Saturday, October 5, 2013
Of course the Bishops of the Catholic Church in Quebec do not want the Crucifix to remain in the National Assembly. Who in God's green earth would want to be part of the scent of a mandated religion, including bishops? Who would want to be part of a heritage structure in an assembly, when one is part of a living religion, not a historical society? This is Canada and if a particular government within the country chooses to fossilize Christianity we are not going to be mandated as a thing of the past, so remove the crucifix for God's sake now and the one on the mountain too. We'll join the abundant religions that seek peace and goodwill to all mankind. It's not the end of secularism, that's for sure, but hopefully it's moving toward the end of sectarianism. At least I hope God gets my drift because he has a big stake in the matter. I'm hoping that Sophocles once again will remind us all, as he did, that, "Without numbers are the world's wonders, but none more wonderful than man." Let's not write anyone off.

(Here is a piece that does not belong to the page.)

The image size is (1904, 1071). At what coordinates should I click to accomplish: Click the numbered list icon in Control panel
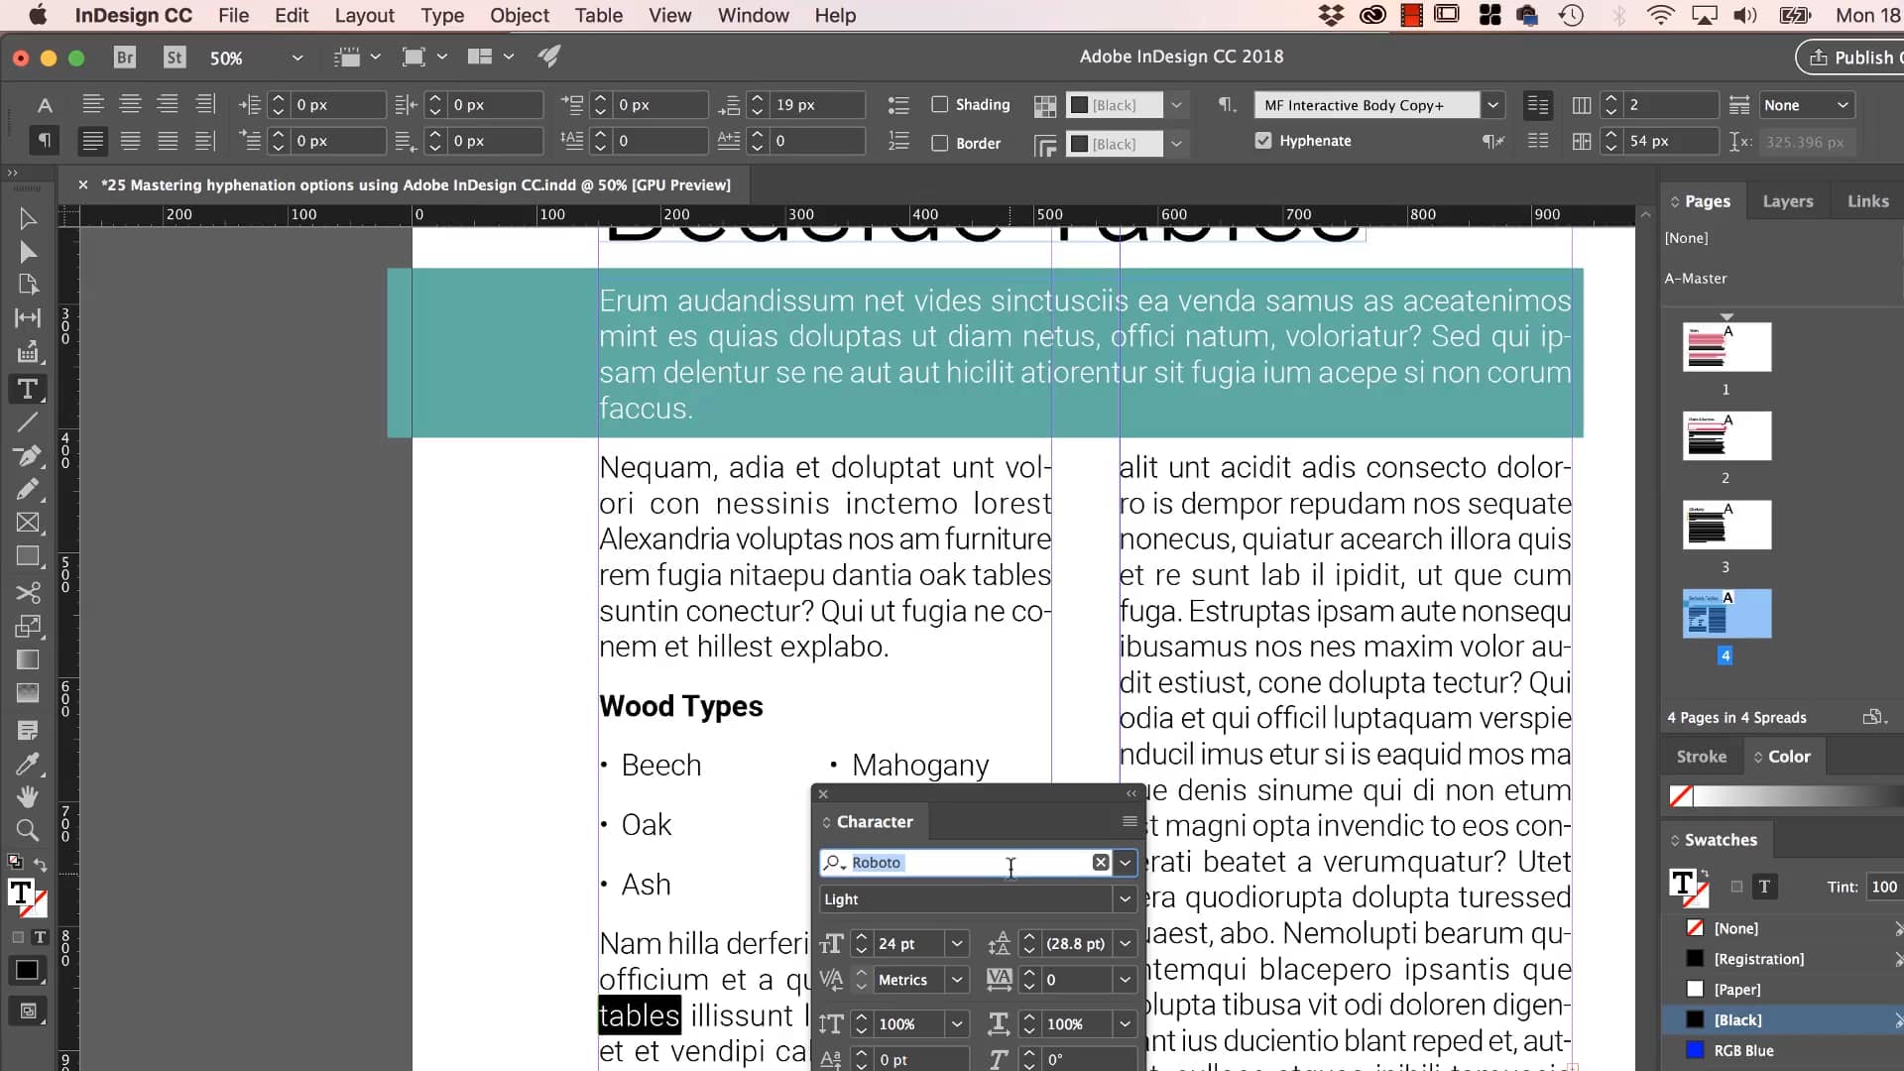coord(898,141)
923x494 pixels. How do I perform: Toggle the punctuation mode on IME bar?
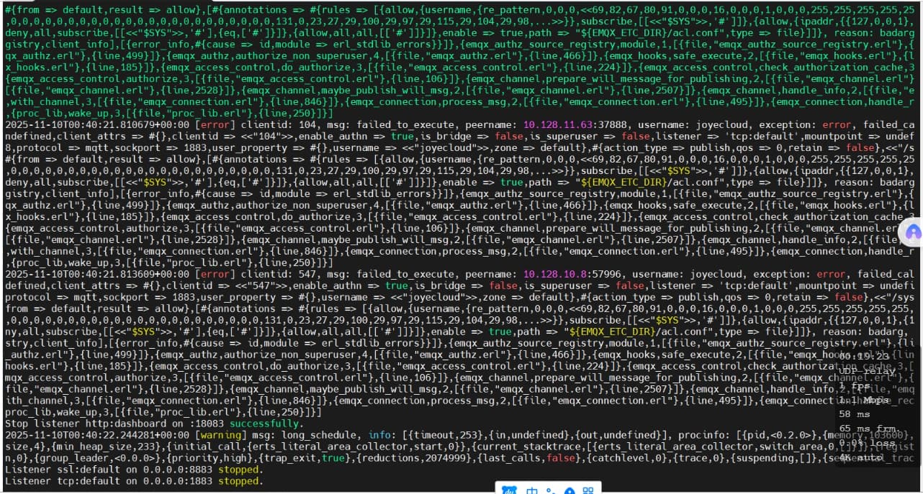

Wednesday, October 2, 2013
When I was in 4th year medicine in 1956 and working as a Clinical Clerk in the Winnipeg General Hospital I recognized the retired Head of the Department of Medicine sitting on a bench. He was dressed in a carefully fitted blue suit with worn elbows and a button off his fly and he looked tired and was staring into space. He had been the Professor and Clinical Head of Medicine for many years and a notable scientist and teacher. Possibly he had been retired four or five years. He was sitting alone and as the Emergency Department doctors and nurses flowed around him he remained unrecognized, an old man on a bench with himself for company. The Urology department was adjacent to the Emergency entrance and it was clear that he had an old man's problem and was waiting his turn patiently as an Outpatient. Having practiced and taught medicine in the Winnipeg General for forty years you would have thought that someone else besides me would have recognized him or stopped to talk to him. I'm sorry to say I didn't stop either, but I was a lowly clerk and I reasoned that it might have intruded on his dignity for such as me to approach him. What a mistake we make! The former Dr. So and So! The present Dr. Has Been. Walking down the corridor he must have walked ten thousand days for forty years past a Urology Outpatients he may never have thought he might use, caring as he did for those in that era who were without funds or insurance. In those days the teaching faculty looked after the indigent, the old and the desperately sick rather than the carriage trade. Teaching was more important than earning to those committed teachers. It's one thing to practice exemplary medicine. It's another thing entirely to teach a hundred persons how to practice exemplary medicine. A student nurse and an intern walked by and the nurse said, "That old man has been waiting on that bench for over an hour. I saw him then, when I went for coffee."--- Somebody said to me recently this year, and somewhat aggressively too, when we were talking about waiting lists,"You doctors are part of the corruption in medicare because you take advantage of the rest of us by getting looked after first and jumping the queue. It's not fair! You people don't deserve to get any advantages over real people."--- It brought back my memory of the former Dr. So and So and the Clinical Clerk. I always thought we were real people.